* _DATA FOR ANALYSIS_:
BEGIN

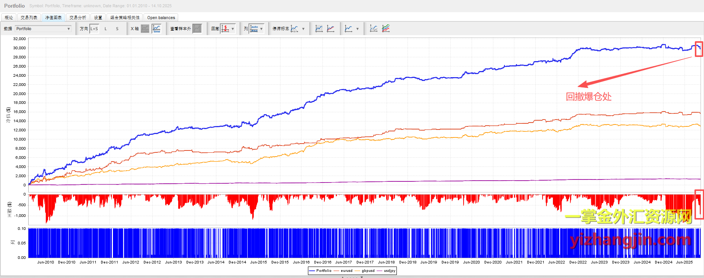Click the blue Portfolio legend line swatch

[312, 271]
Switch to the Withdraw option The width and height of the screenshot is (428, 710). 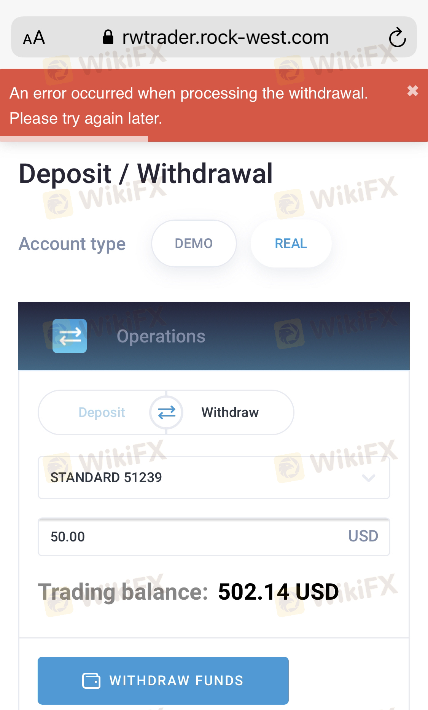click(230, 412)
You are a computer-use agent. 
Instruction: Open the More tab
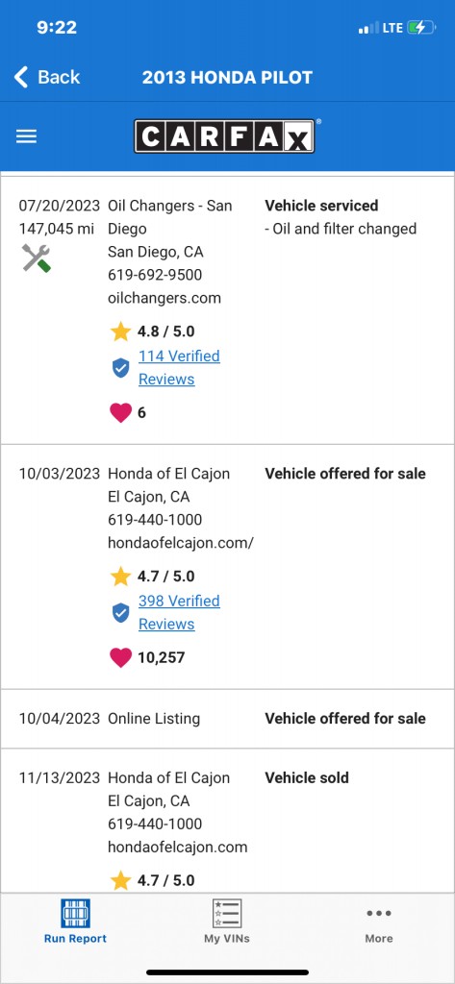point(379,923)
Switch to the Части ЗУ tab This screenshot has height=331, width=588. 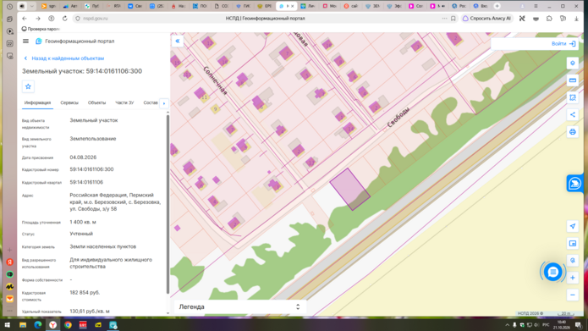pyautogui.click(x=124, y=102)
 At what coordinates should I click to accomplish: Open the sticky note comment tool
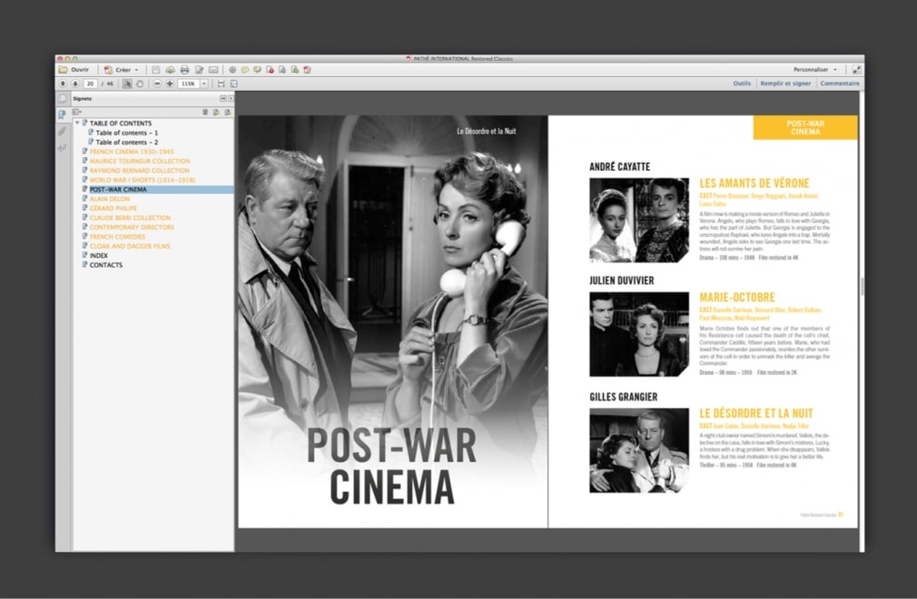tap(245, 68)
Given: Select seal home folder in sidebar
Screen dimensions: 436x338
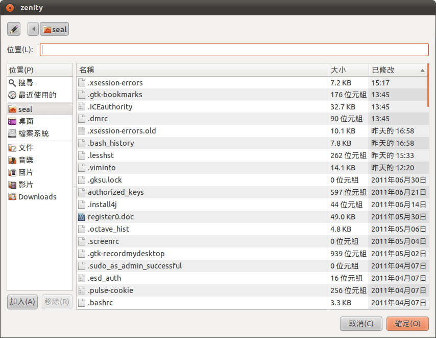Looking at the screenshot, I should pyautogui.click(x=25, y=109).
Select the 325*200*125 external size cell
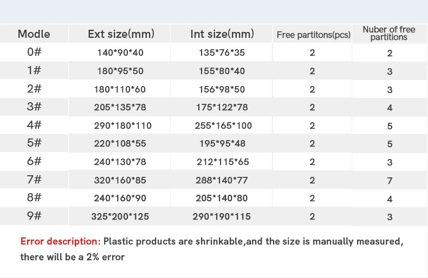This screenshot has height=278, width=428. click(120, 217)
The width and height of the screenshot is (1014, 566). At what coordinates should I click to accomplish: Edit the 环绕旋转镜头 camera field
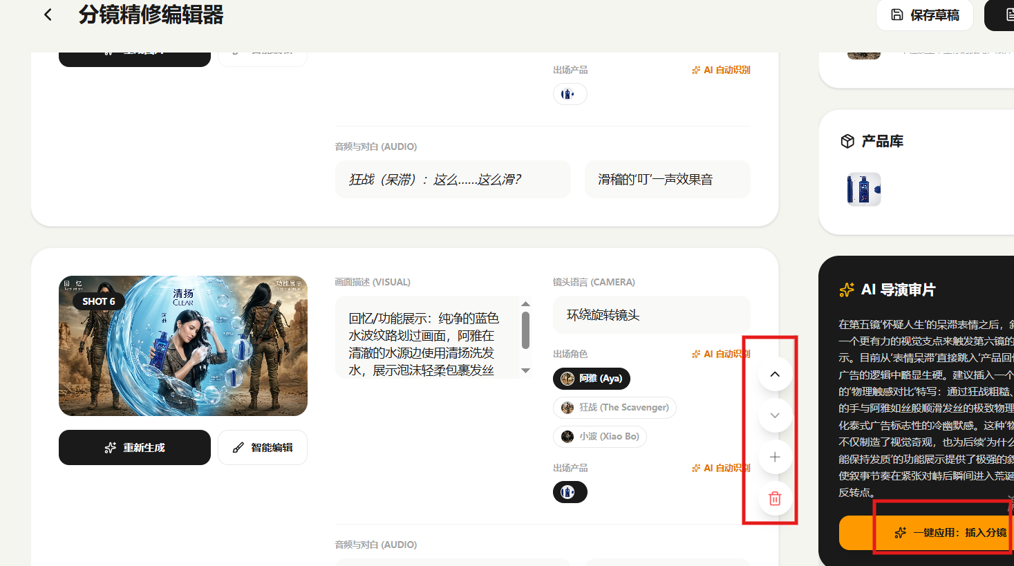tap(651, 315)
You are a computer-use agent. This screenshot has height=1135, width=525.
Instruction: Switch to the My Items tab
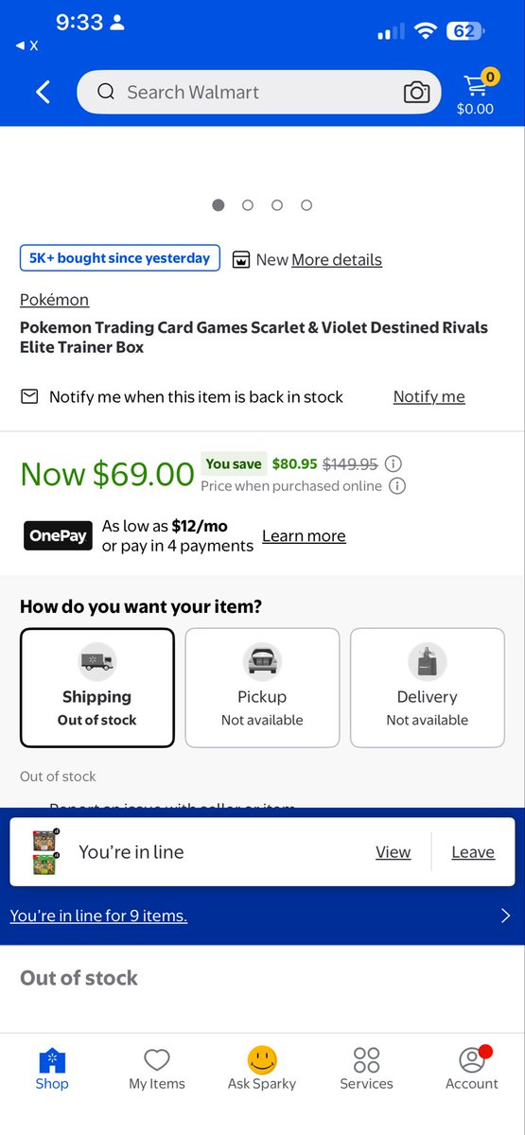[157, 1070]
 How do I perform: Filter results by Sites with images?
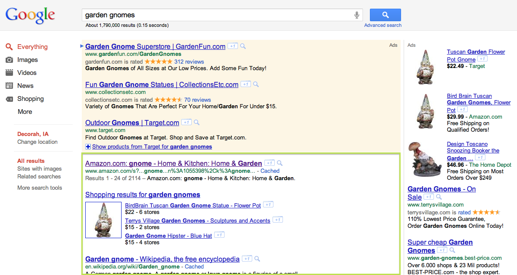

END
BEGIN

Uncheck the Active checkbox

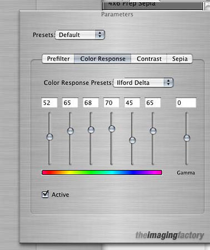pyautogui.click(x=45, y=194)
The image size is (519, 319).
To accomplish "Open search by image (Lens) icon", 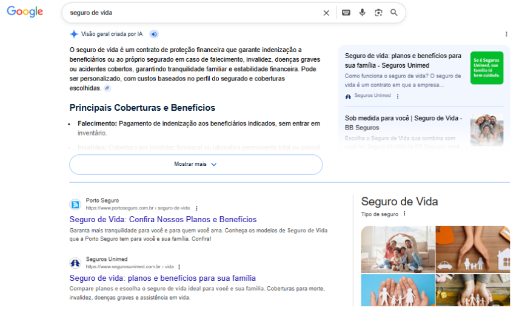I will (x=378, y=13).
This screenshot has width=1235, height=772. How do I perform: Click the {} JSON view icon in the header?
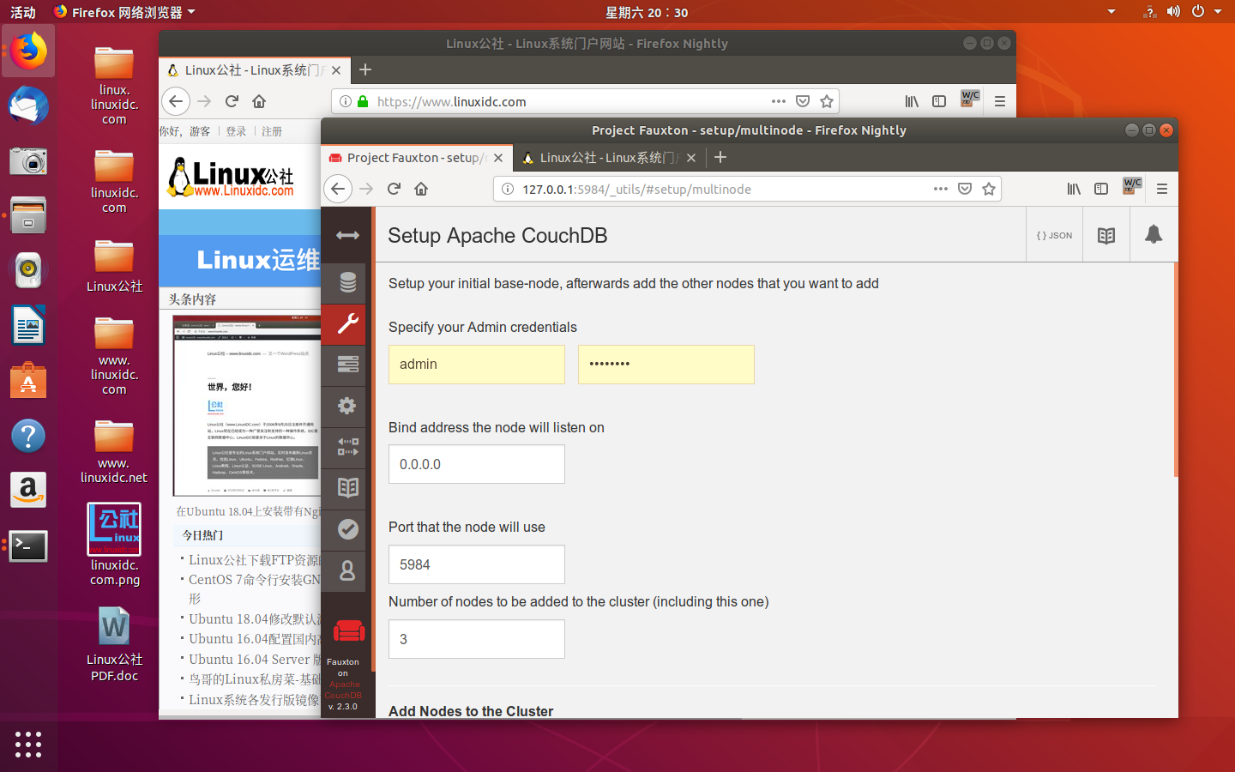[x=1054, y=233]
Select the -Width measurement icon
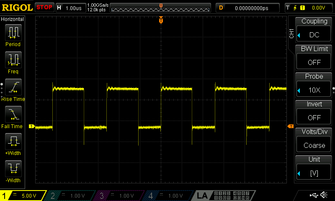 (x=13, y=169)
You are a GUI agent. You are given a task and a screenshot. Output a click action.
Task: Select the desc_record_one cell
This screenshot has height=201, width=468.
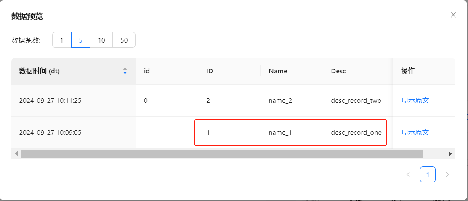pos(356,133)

END

* _TASK PROMPT_:
Each line holding the string "agent" counts once. Work out the number of such lines in the data and give only that.

* _ANSWER SECTION_:
3